O prefeito de Mariupol, localizada no sudeste da Ucrânia, disse nesta segunda-feira (11) à agência Associated Press que mais de 10 mil civis morreram na cidade desde o início da invasão russa ao país.

Vadym Boychenko, gestor da cidade portuária, acusou as forças russas de impedirem a entrada de comboios humanitários na cidade para que essas mortes não sejam descobertas.

O Alto Comissariado das Nações Unidas apontou nesta segunda-feira em boletim que tem informações de 1.842 mortes de civis em toda a Ucrânia desde o início da guerra, mas admitiu que os números reais provavelmente são muito maiores.

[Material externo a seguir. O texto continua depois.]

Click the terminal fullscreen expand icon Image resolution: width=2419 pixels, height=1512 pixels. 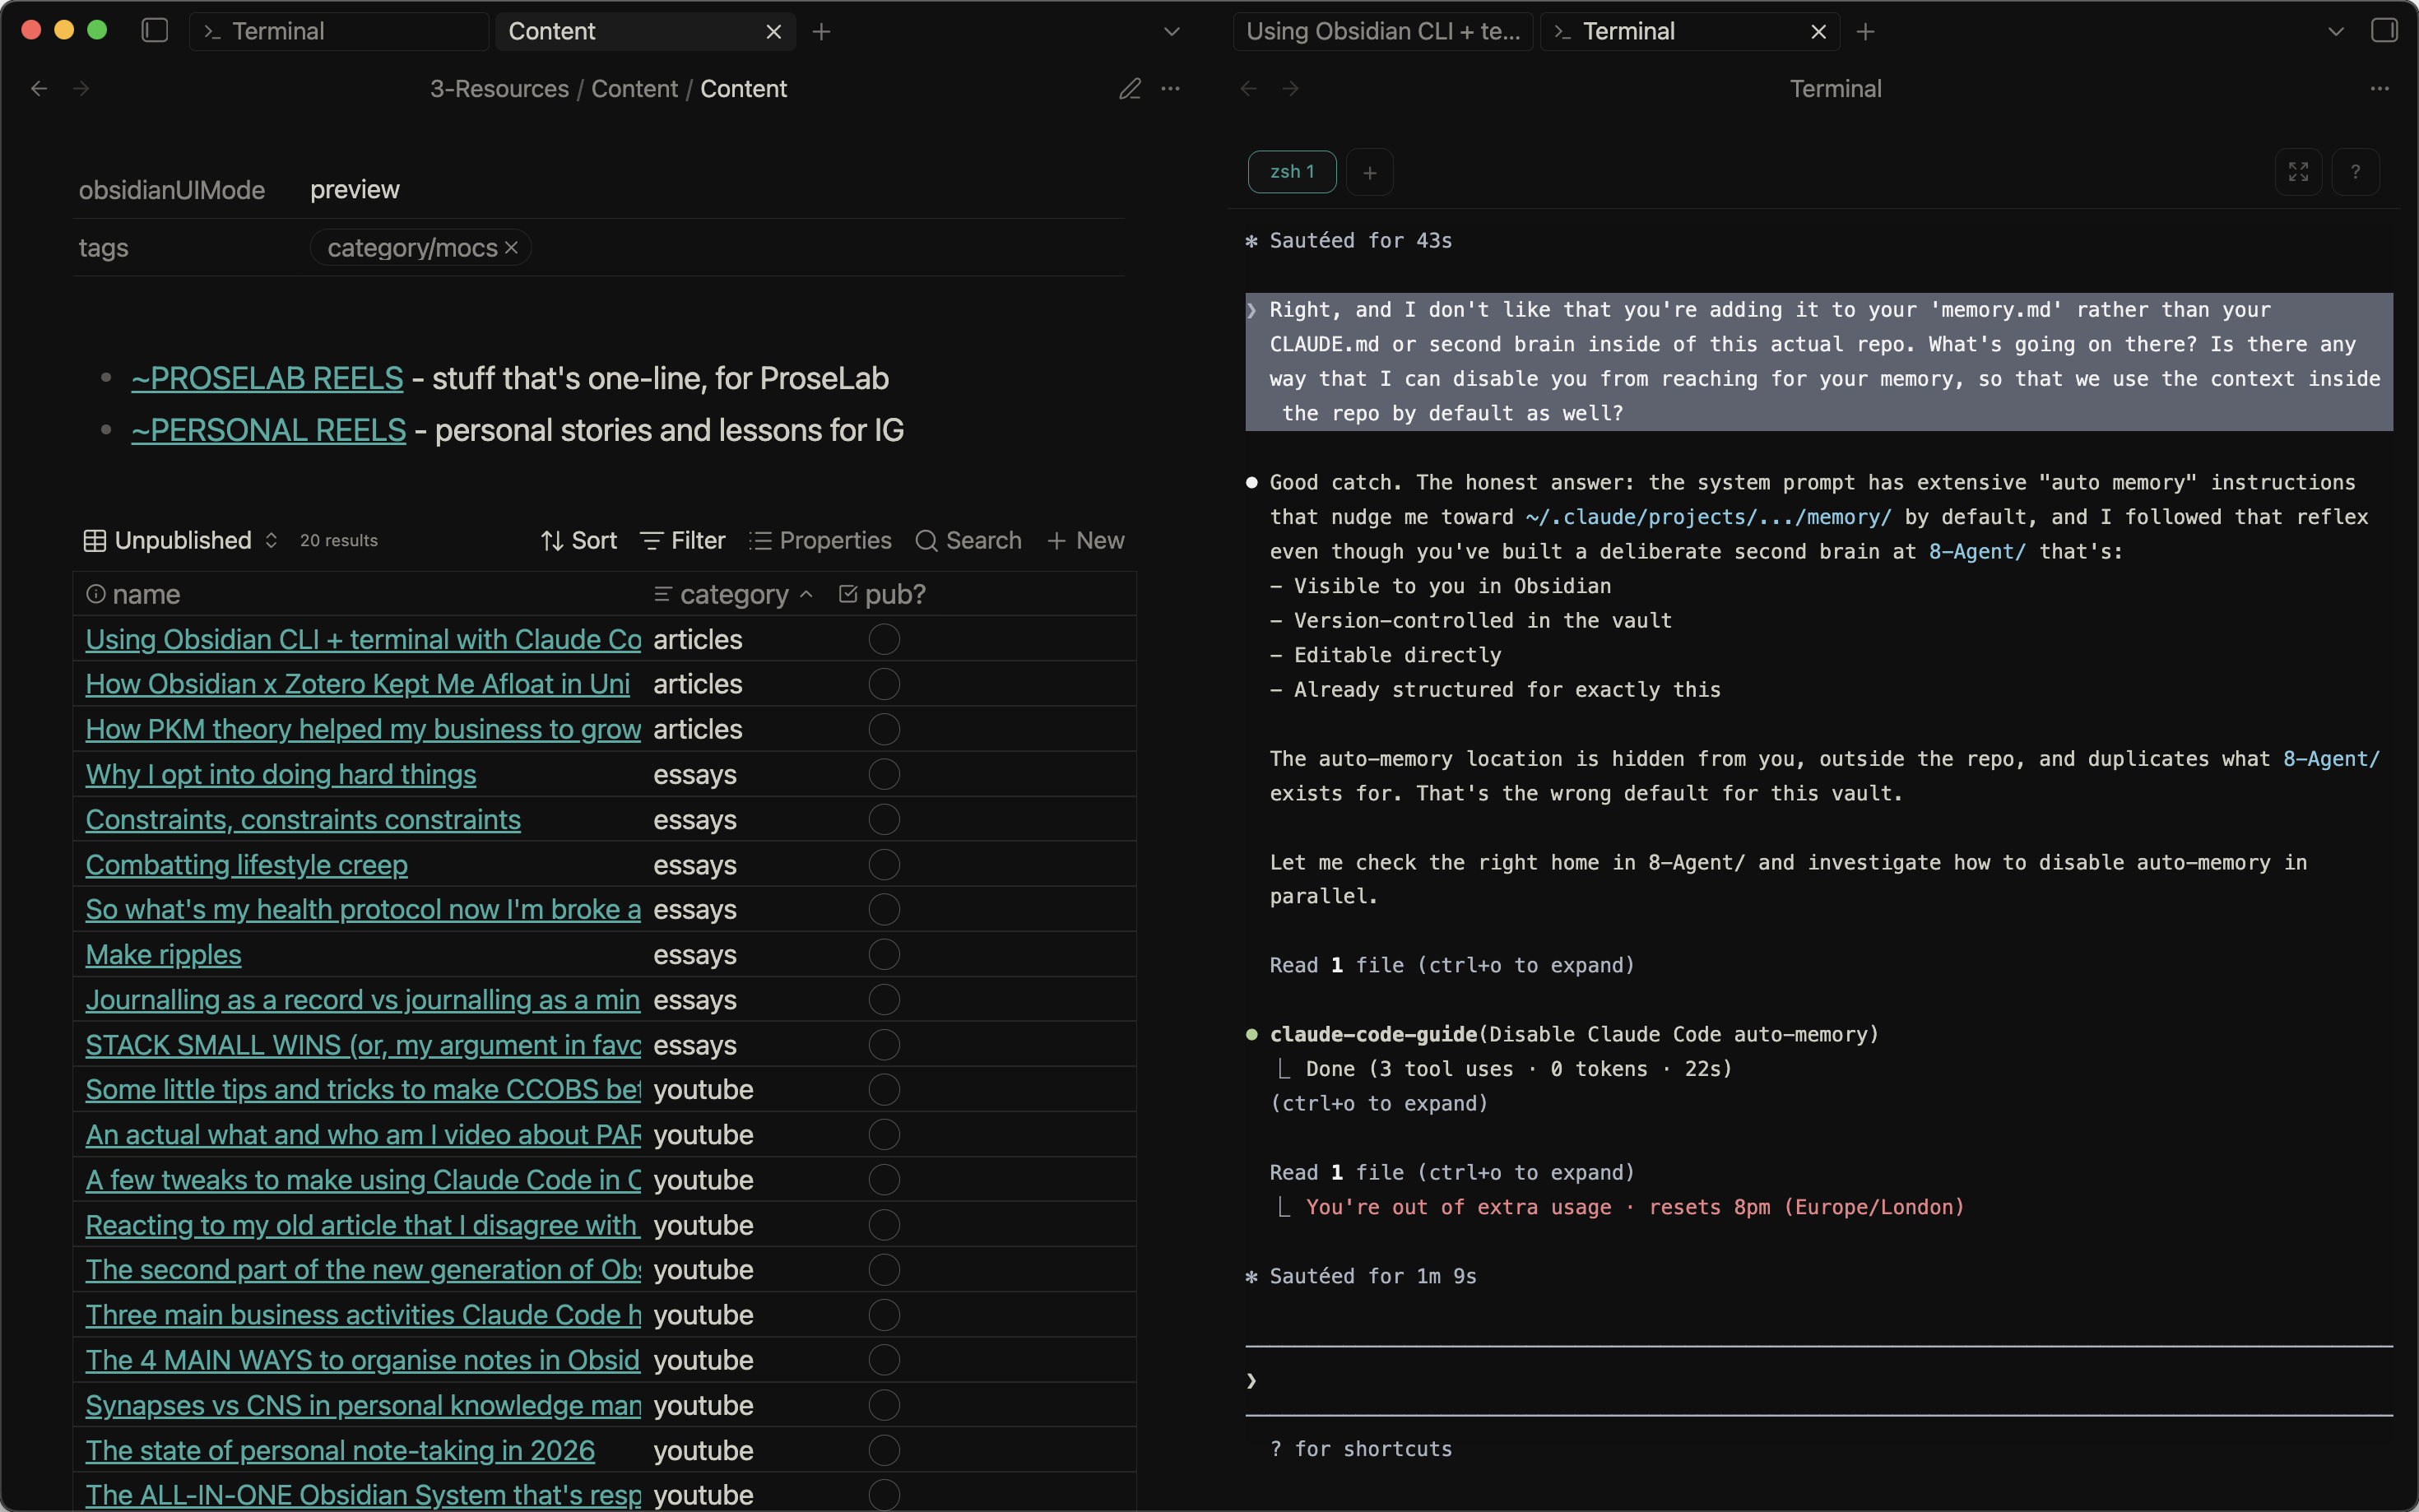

Mariupol, que teve mais de 80% da sua infraestrutura destruída, segundo os relatos ucranianos, é especialmente visada pela Rússia porque Moscou pretende estabelecer uma área de domínio contínuo entre as regiões administradas por separatistas pró-russos em Donetsk e Lugansk e a província da Crimeia, anexada pelo presidente russo, Vladimir Putin, em 2014.

O exército ucraniano diz esperar nos próximos dias uma “batalha final” por Mariupol, já que Moscou retirou tropas da região de Kiev e planeja uma ofensiva decisiva no leste.

Boychenko afirmou que cerca de 120 mil civis precisam urgentemente de comida, água e aquecimento em Mariupol e que apenas moradores que passam por “campos de filtragem” russos estão sendo liberados para sair da cidade, para seguirem para a Rússia ou para áreas separatistas na Ucrânia. Antes, parte dos habitantes conseguiu deixar a cidade por corredores humanitários e seguir para regiões controladas por Kiev.

Os separatistas pró-Moscou declararam nesta segunda-feira que tomaram o controle do porto de Mariupol, o que foi negado pelo prefeito. “Está sendo difícil, mas nossos heroicos militares estão aguentando”, disse Boychenko.